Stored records
+-------+

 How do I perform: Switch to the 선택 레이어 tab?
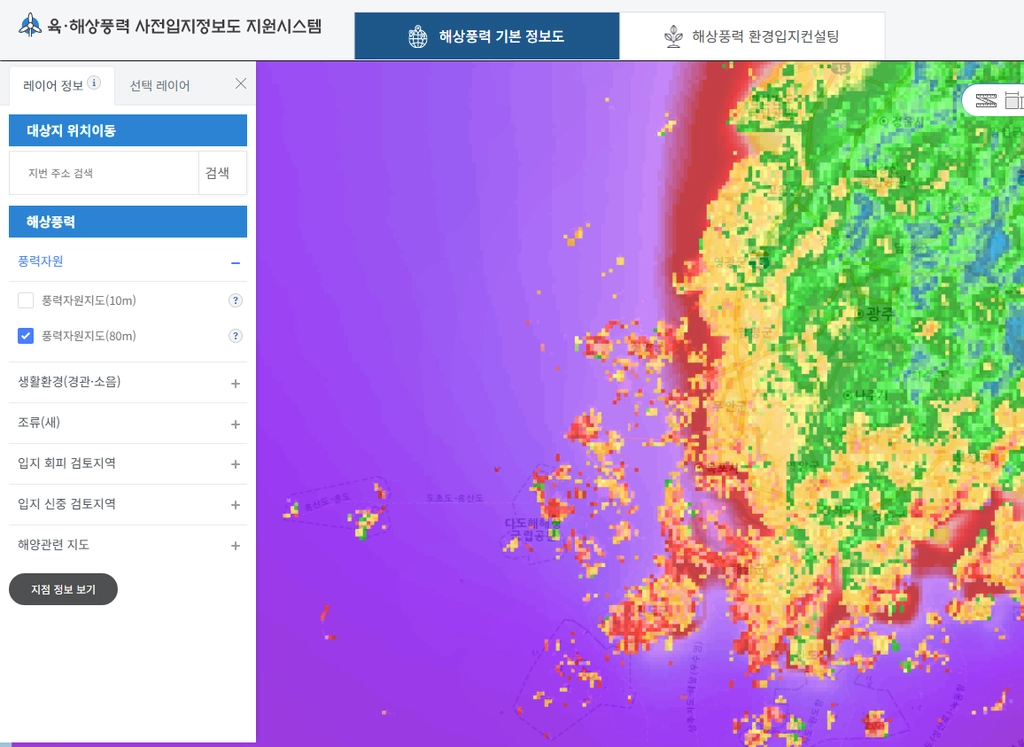tap(160, 86)
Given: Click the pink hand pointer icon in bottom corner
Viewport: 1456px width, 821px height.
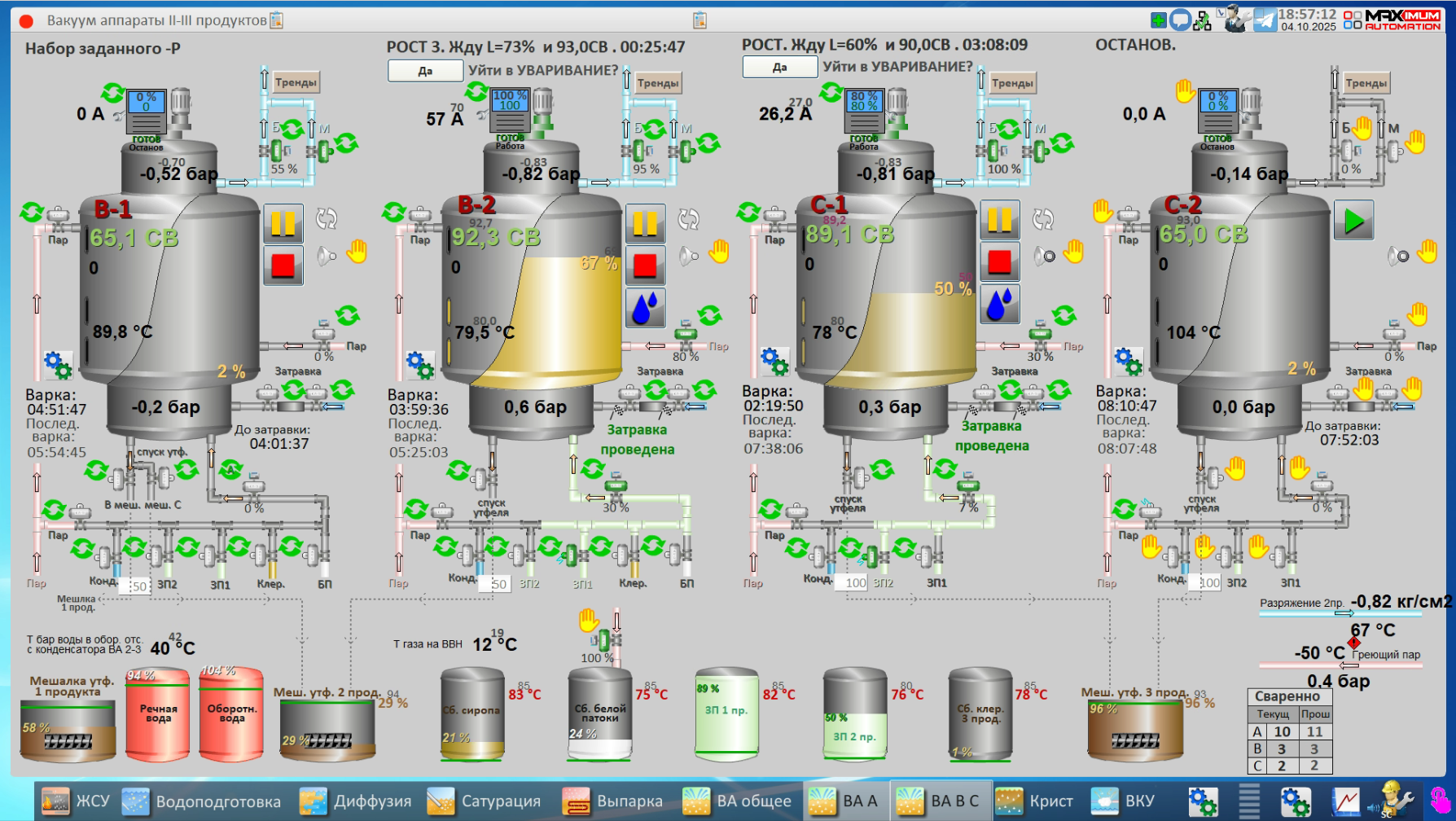Looking at the screenshot, I should click(1439, 801).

+-------+

# [Exercise instructions]
Your copy should hold only the lines from the line with "Given: Click the" through the end of the data above, both ends included, transcribed exactly and without pictures.

# [Response to the exercise]
Given: Click the pink hand pointer icon in bottom corner
Viewport: 1456px width, 821px height.
Looking at the screenshot, I should click(1439, 801).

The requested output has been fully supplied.